▸ Work to complete: Copy nothing but the lines from the one containing "Viewport: 1800px width, 983px height." through the last line of the entries below, exactly as written and without pictures.

--------------------------------

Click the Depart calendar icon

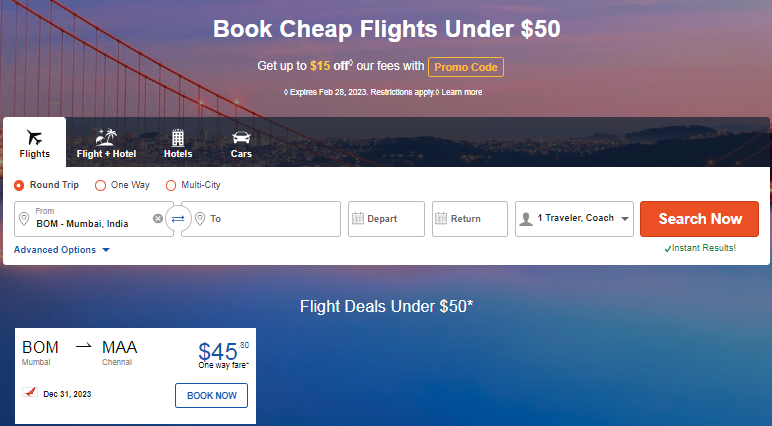click(358, 219)
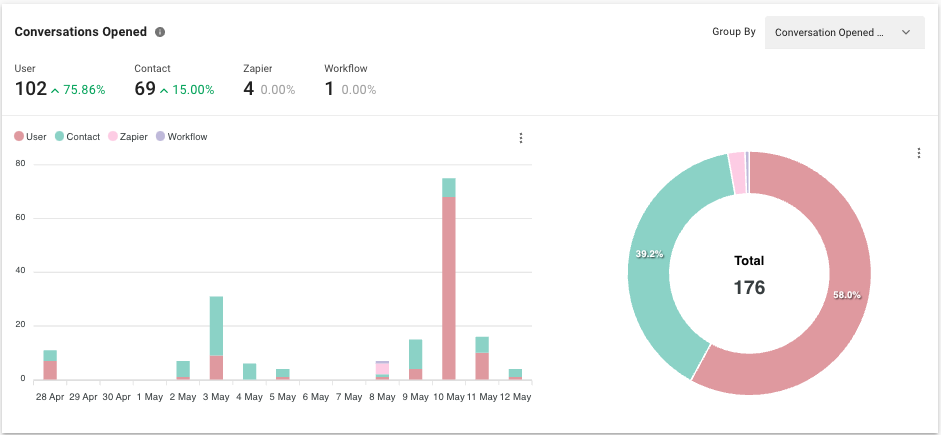Viewport: 941px width, 435px height.
Task: Click the Zapier 4 stat
Action: coord(248,89)
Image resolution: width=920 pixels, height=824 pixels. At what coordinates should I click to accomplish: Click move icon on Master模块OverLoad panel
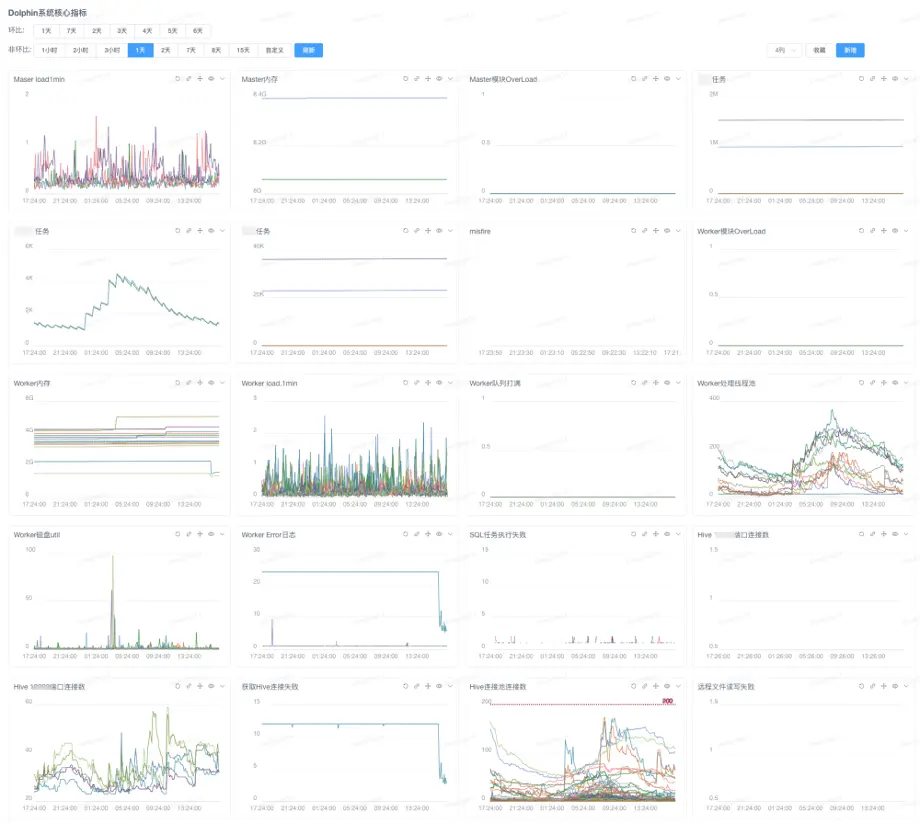point(655,79)
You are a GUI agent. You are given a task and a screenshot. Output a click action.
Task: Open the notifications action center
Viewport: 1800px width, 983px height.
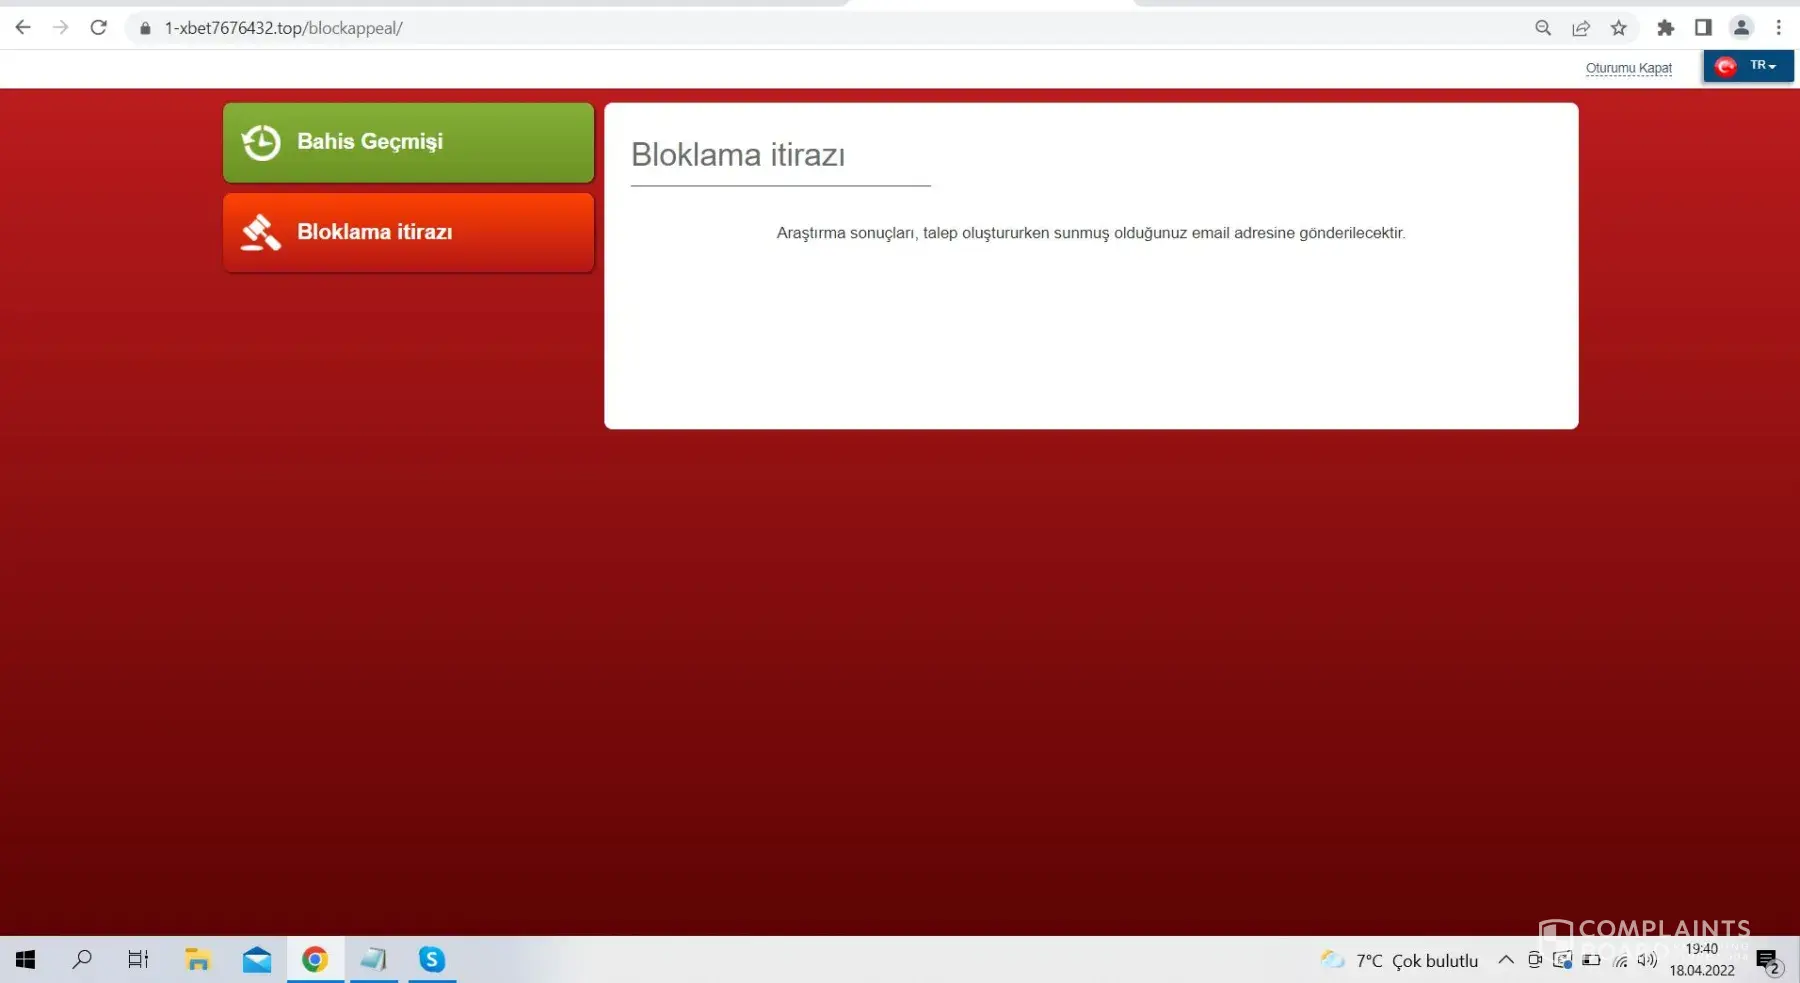[x=1768, y=962]
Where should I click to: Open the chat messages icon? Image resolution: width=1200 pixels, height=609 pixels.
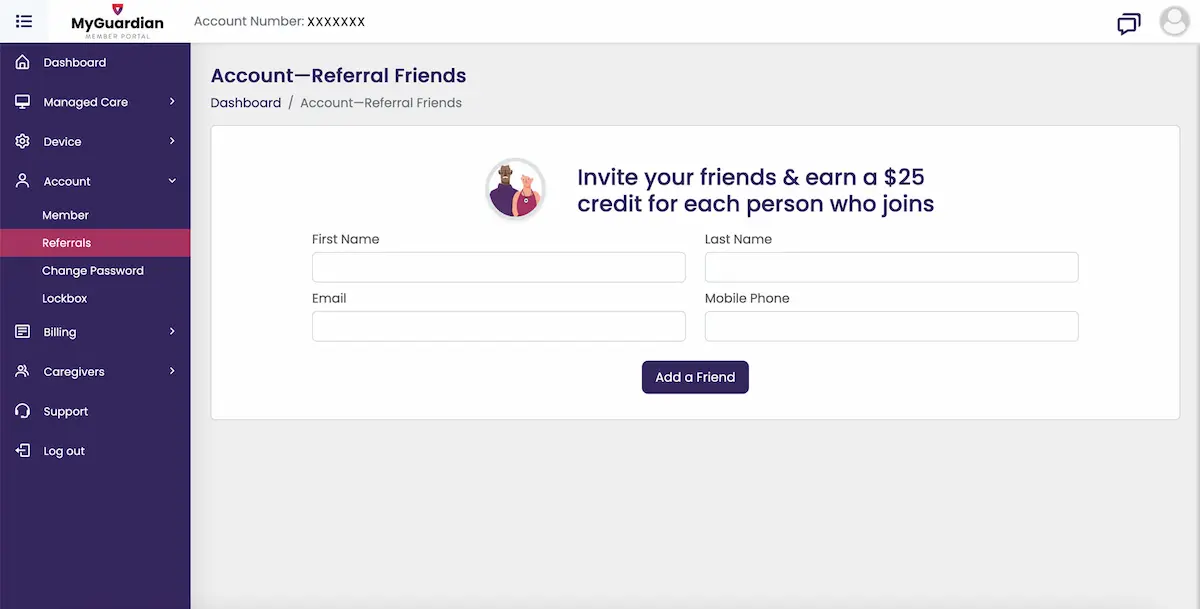1129,23
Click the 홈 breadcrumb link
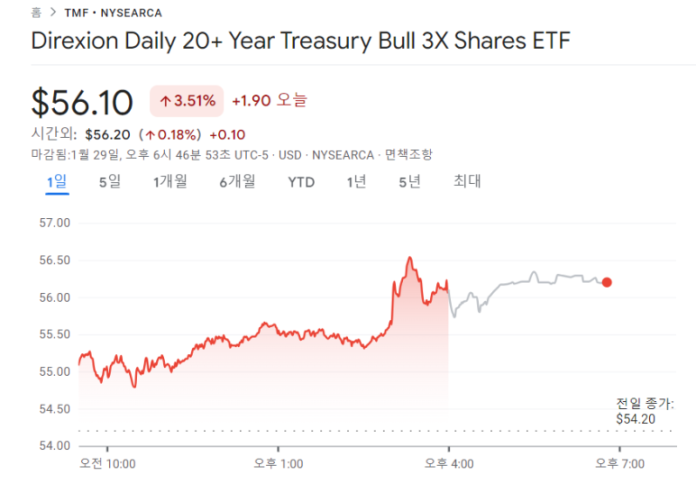This screenshot has height=484, width=696. (x=36, y=13)
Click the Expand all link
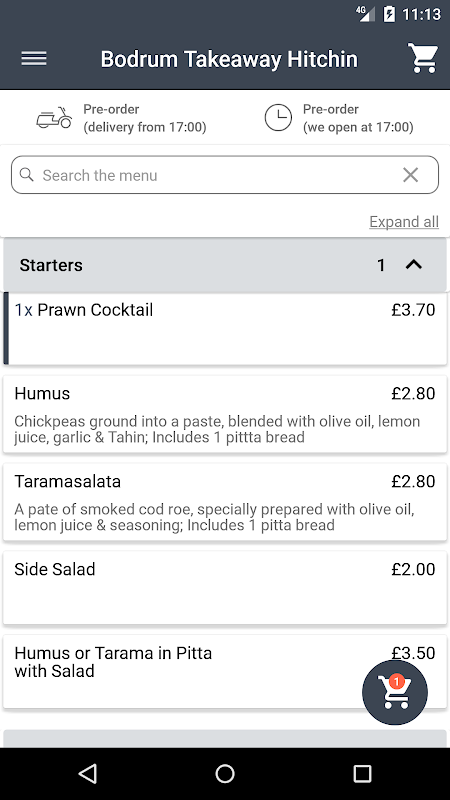This screenshot has height=800, width=450. point(404,222)
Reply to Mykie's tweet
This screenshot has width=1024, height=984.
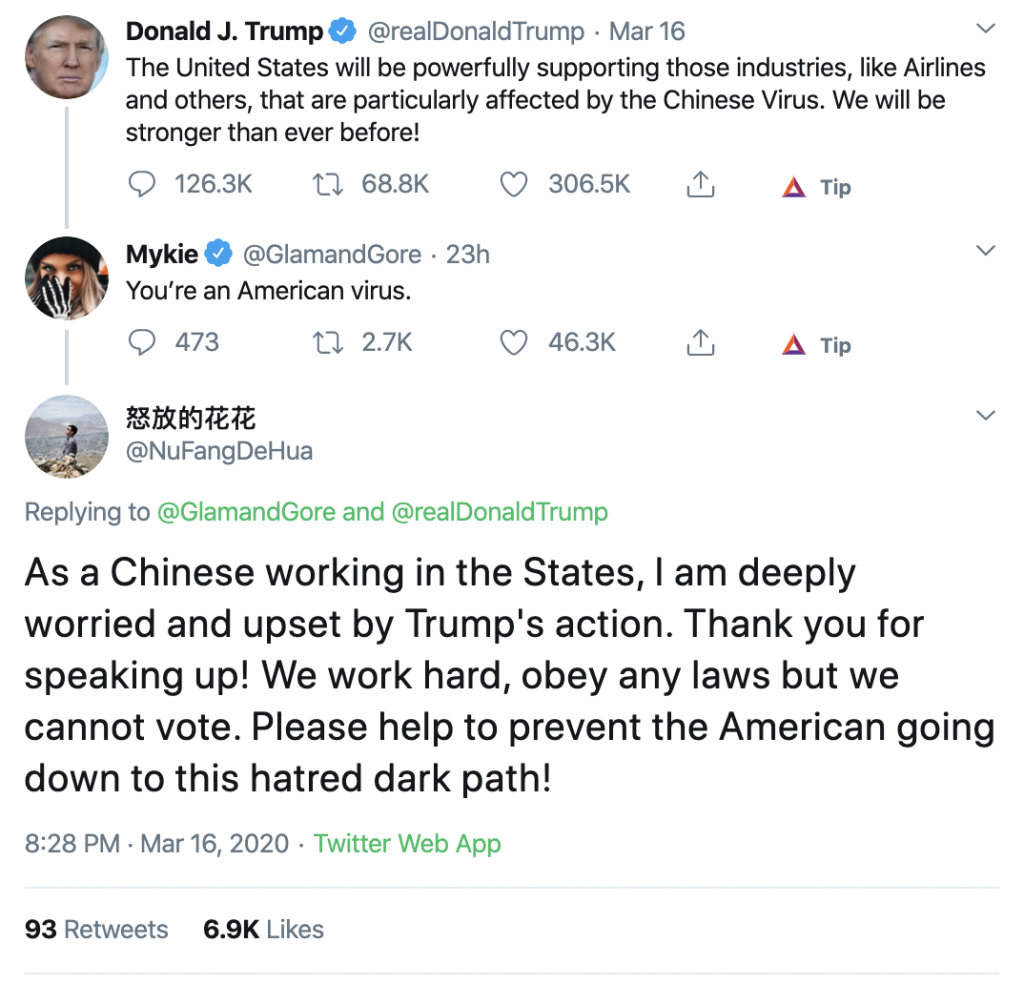coord(144,343)
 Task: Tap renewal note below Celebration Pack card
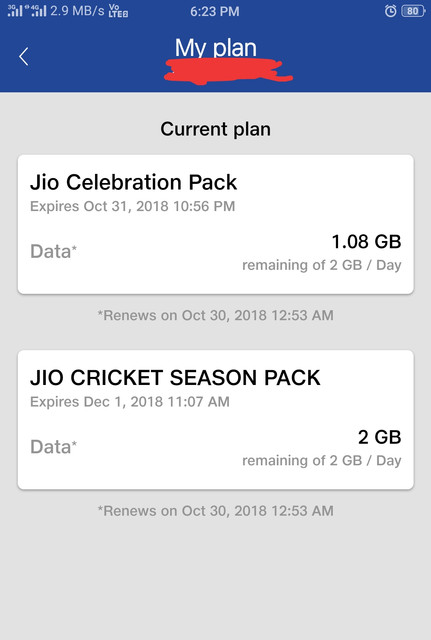coord(216,315)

--------------------------------

▸ Answer to this exercise:
Viewport: 1800px width, 983px height.
[x=1768, y=962]
Where should I click to: Open the chat messages icon? Image resolution: width=1200 pixels, height=609 pixels.
1129,23
Click the 홈 breadcrumb link
This screenshot has height=484, width=696. (x=36, y=13)
Click the Expand all link
This screenshot has height=800, width=450. point(404,222)
Reply to Mykie's tweet
This screenshot has width=1024, height=984.
coord(144,343)
 Task: Tap renewal note below Celebration Pack card
coord(216,315)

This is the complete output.